Without the scholarship from PACE this year, I wouldn’t have been able to improve my performance,” says Sharath Gaykwad, the 21 year-old sportsman who created history in the field of Indian swimming this year.

Gaykwad, who is missing an arm, has been swimming since he was nine years old. But this year is special – he is going to the Paralympics 2012 in London. The swimmer, who is coached by John Christopher, has decided to take things as they come. “I always try to give my 100 per cent every time I race, so there is no pressure. I am just trying to get into the finals now.”

The swimmer is off to London with the support of Go Sports Foundation’s PACE (Promoting Aspiration Commitment and Excellence) scholarship, which was launched earlier this year.

In 2008, Nandan Kamath, Abhishek Lakshminarayan and Joseph Ollapally set up the Go Sports Foundation to aid budding young sportspeople.

“We knew that an intervention had to happen in this area. India doesn’t lack the skills, but there is a definite need for junior talent to be pushed,” says Kamath, co-founder, Go Sports, who also offers his skills as a sports lawyer.

The early years weren’t easy for the foundation. “When we first began, we were only able to help anecdotally, here and there. It was tough for us to get sponsorships for individual athletes. We learnt a lot over the years, which drove us to launch the PACE scholarships this year,” continues Kamath.

Paralympic swimmer Sharath Gaykwad trains with coach John Christopher. Pics courtesy/ go sports foundation

The PACE scholarships brought structure and value to their programme, and the founders found sponsors pouring in quite suddenly. “We now have an entire system in place with a nutritionist, sports psychologist, fitness trainer, coaches and so on. We provide them with a 360 degree management of their career — offering both financial and non-financial help,” says Kamath, adding that the cost of sponsoring the 21 sportspeople is about Rs 75 lakh to Rs one crore per year.

London calling
“When I am swimming I don’t think about the medals or the time. But I know I have worked hard for it and I just want to give my best,” says the swimmer, who leaves for London today.  He claims he loves going to practice. “It’s a great feeling, but it’s the workouts I hate,” he adds as a joke. Gaykwad, who spent the past two months in Australia under the watchful eye of coach Mel Tantrum, probably had to face a lot of those dreaded workouts. “I had eight training sessions a week which meant I was training for around 17 hours a week,” he reveals.
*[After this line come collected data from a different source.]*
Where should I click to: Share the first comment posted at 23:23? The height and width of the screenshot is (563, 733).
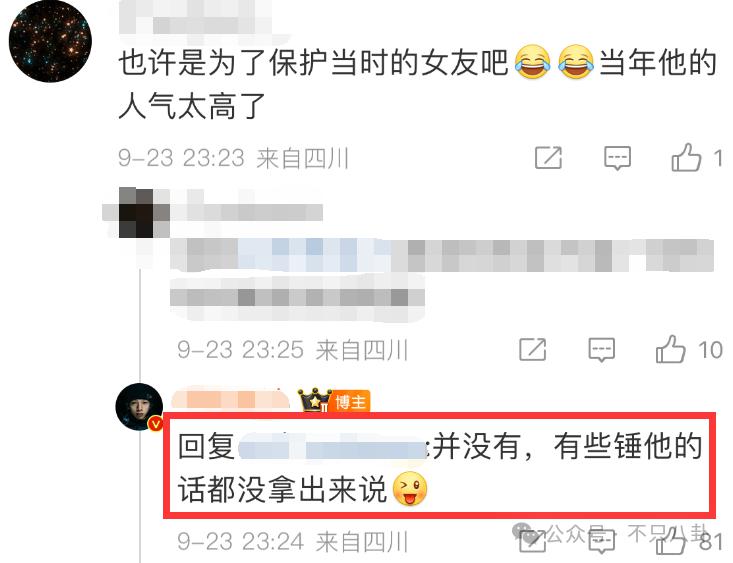[548, 158]
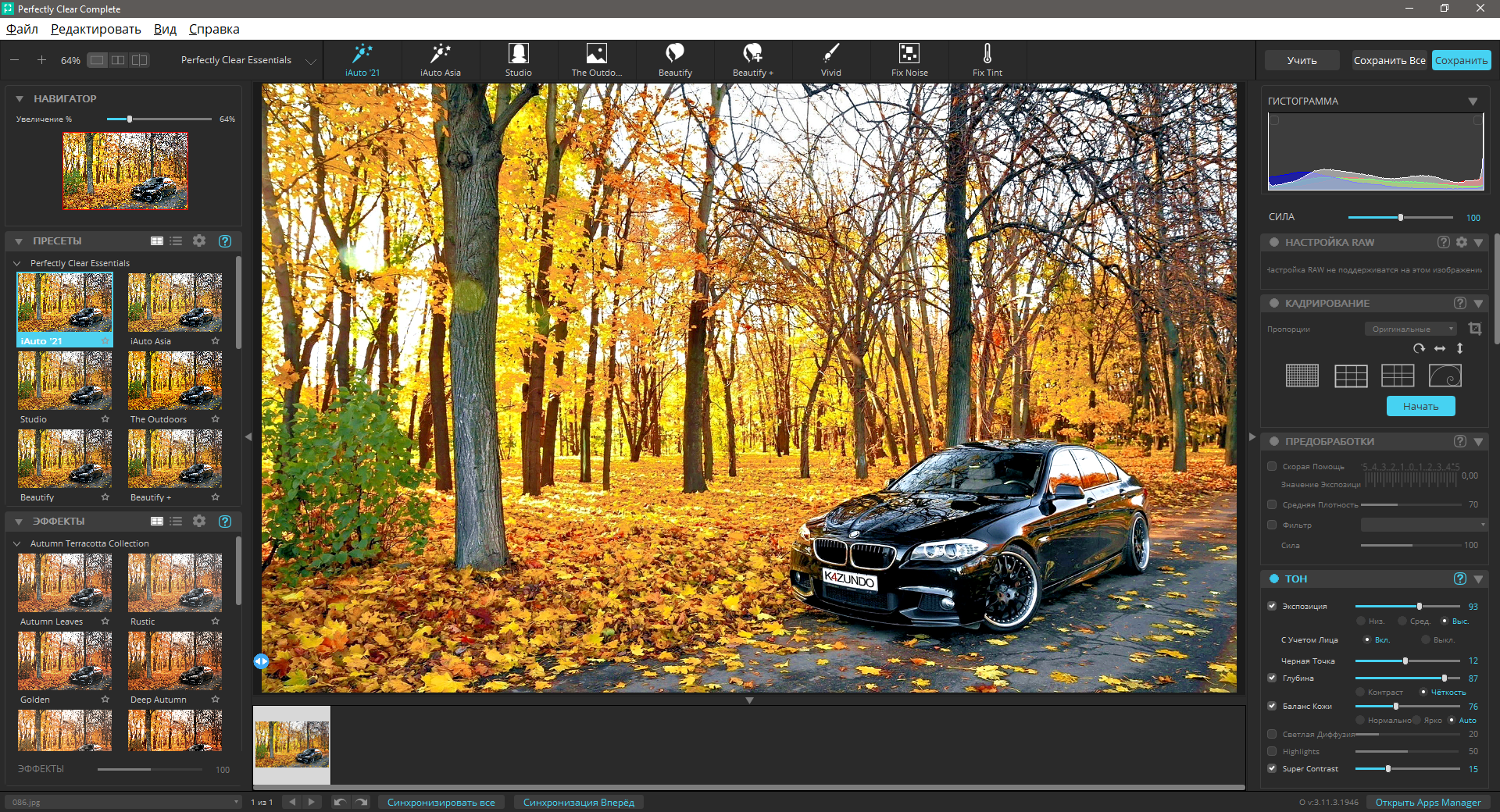Open the Справка menu
The width and height of the screenshot is (1500, 812).
coord(213,29)
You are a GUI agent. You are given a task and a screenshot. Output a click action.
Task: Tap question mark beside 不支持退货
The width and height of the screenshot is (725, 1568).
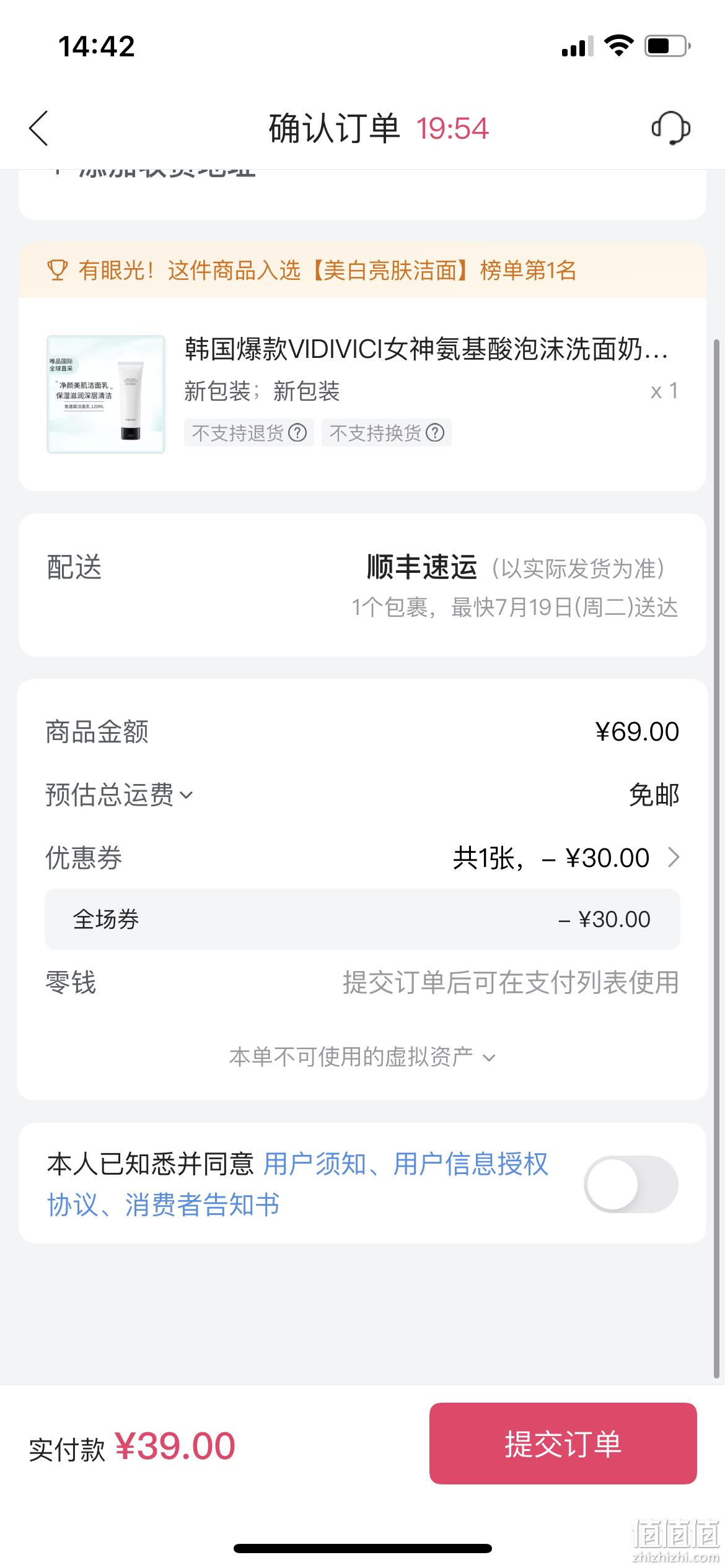coord(298,432)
The swimmer, who idolises Australian swimmer Ian Thorpe, heard about the foundation from fellow para-swimmer Prasanta Karmakar. They have been sponsoring Gaykwad for the past year and a half, and he was thrilled to receive the scholarship this year. “It’s a really good feeling when a stranger shows interest in your achievements and comes forward to sponsor you, when it is actually the government’s job.”